Human rights organisation Amnesty International India on Tuesday announced that it will be shutting its operations in the country after it was “compelled to let go off staff in India” and halt all its research work as all its bank accounts have been frozen.
In a statement, the organisation called the government’s move to freeze its bank accounts a witch-hunt “over unfounded and motivated allegations”.
“The complete freezing of Amnesty International India’s bank accounts by the government of India, which it came to know on 10 September, brings all the work being done by the organization to a grinding halt.

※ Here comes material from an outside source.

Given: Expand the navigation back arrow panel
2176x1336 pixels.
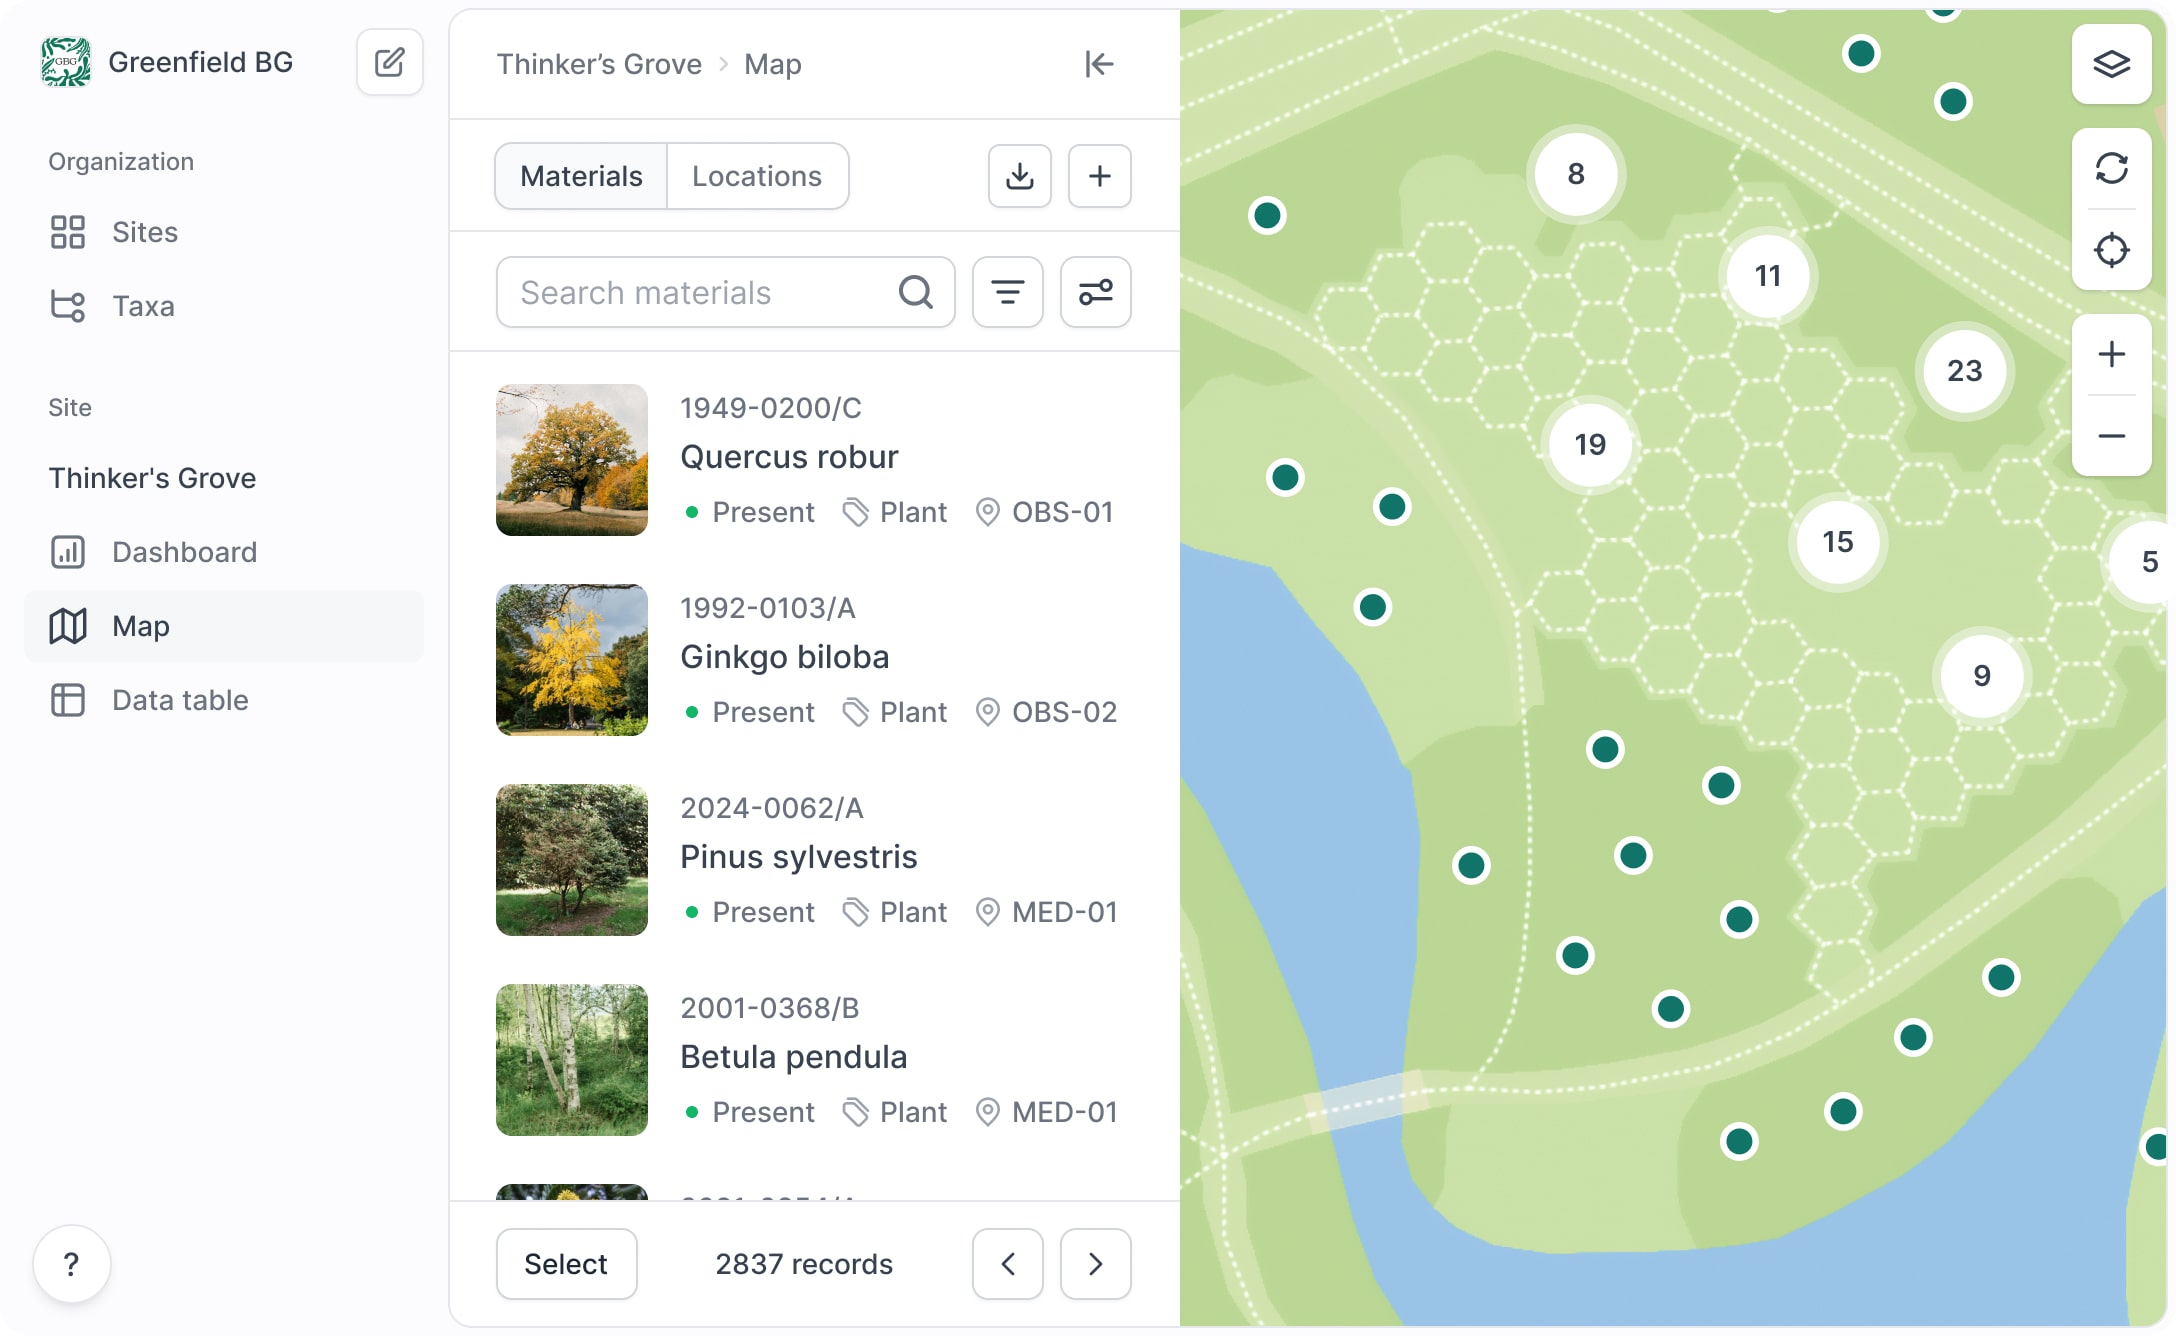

This is the latest in the incessant witch-hunt of human rights organizations by the Government of India over unfounded and motivated allegations,” it said.
The move comes a month after the organisation accused the Delhi police of complicity in the riots that broke out the national capital in February.
Avinash Kumar, Executive Director, Amnesty International India said the continuing crackdown on the organisation over the last two years and the complete freezing of bank accounts is “not accidental”.
“The constant harassment by government agencies including the Enforcement Directorate is a result of our unequivocal calls for transparency in the government, more recently for accountability of the Delhi police and the Government of India regarding the grave human rights violations in Delhi riots and Jammu & Kashmir. For a movement that has done nothing but raise its voices against injustice, this latest attack is akin to freezing dissent,” he said.
In August, an investigation conducted by the organisation alleged that there was a “denial of medical services to victims, failure to rescue them, excessive and arbitrary use of force on protesters and differential treatment of assemblies, no response to multiple calls leaving the survivors to fend for themselves over the period of six days of violence in Delhi.”
Amnesty is being investigated by the Enforcement Directorate over alleged irregularities in receiving foreign funds. According to the home ministry, the human rights organisation “got money into India through the FDI (Foreign Direct Investment) route,” which is not allowed in the case of non-profits.
In October 2019, The CBI had registered a case against the organisation and three of its associate organisations for alleged violation of laws pertaining to Rs 36 crore foreign fundings. In a statement back then, Amnesty India had pointed at a pattern of “harassment” that emerged every time it “stood up and spoke out against human rights violations” in the country.